Fig. 4. Node partition algorithm for path traversal.

a The representation, adjacency matrix, and definition of nodes of the seven-node Hamilton graph G. The number of nonzero elements in the corresponding row is the outdegree (OD), and the number of nonzero elements in the corresponding column is the indegree (ID). b The node analysis and node partition of N 1. The red cross indicates the blocking the outgoing path. c Table of the node partition result for G. d The flow chart of node partition algorithm for graph traversal. e The path traversal tree for G.
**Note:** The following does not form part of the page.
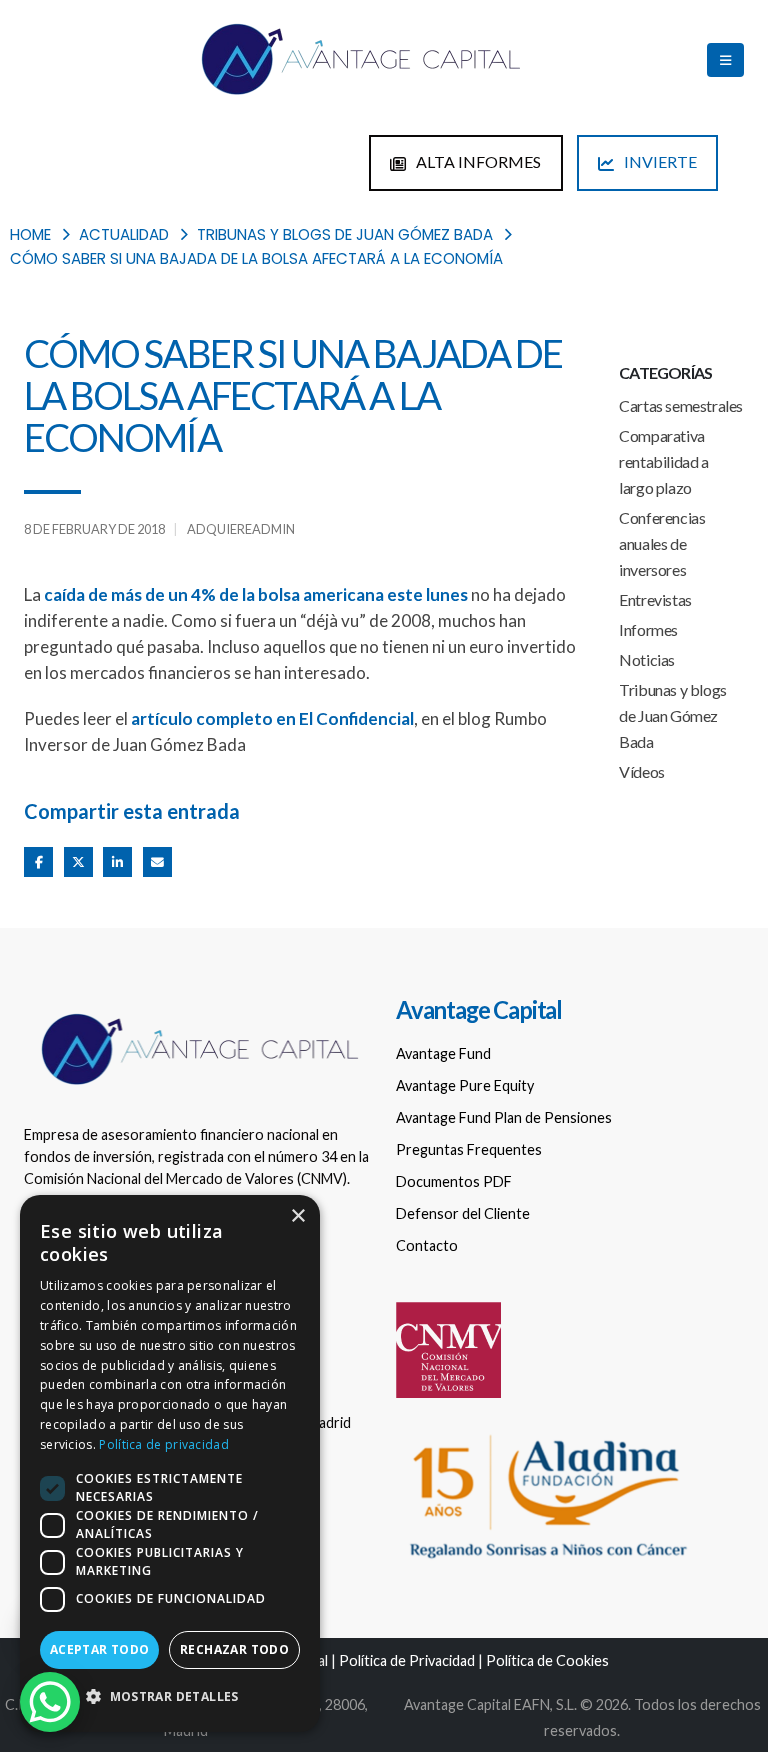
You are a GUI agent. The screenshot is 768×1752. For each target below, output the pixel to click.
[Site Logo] (359, 60)
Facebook (38, 861)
Fig. 5. DR-AMCN-driven path traversal on a Hamiltonian graph.

a Experimental protocol and implementation of the path traversal. b Schematic diagram and representative AFM image for five paths in the Hamiltonian graph. Scale bars, 50 nm. c Example of a multiplexed AFM image chosen to highlight parallel DNA computing of DR-AMCN. The left side of the display showed a large range AFM image, while the cropped images highlight specific regions corresponding to the numbers in large range AFM image with recognizable paths marked.

Fig. 6. Solving the Hamiltonian path problem.

a Schematic illustration of rate-zonal centrifugation selection for separation of heptamer DNA nanostructure from mixed DNA nanostructures. b Experimental protocol of rate-zonal centrifugation. The mixed sample was loaded onto glycerin with a concentration gradient and centrifuged to collect 23 DNA fractions from top to bottom, which were subsequently analyzed by gel electrophoresis. c Gel analysis of products after centrifugation. Band 1–23 were DNA fractions, the band C represented mixed sample before centrifugation. d Large range and zoom-in AFM image of the band 15 from gel analysis. Four typical heptamer structures were marked with orange boxed and extracted to show the Hamiltonian path 0 → 1 → 2 → 3 → 4 → 5 → 6. Scale bars, 200 nm. Source data are provided as a Source Data file.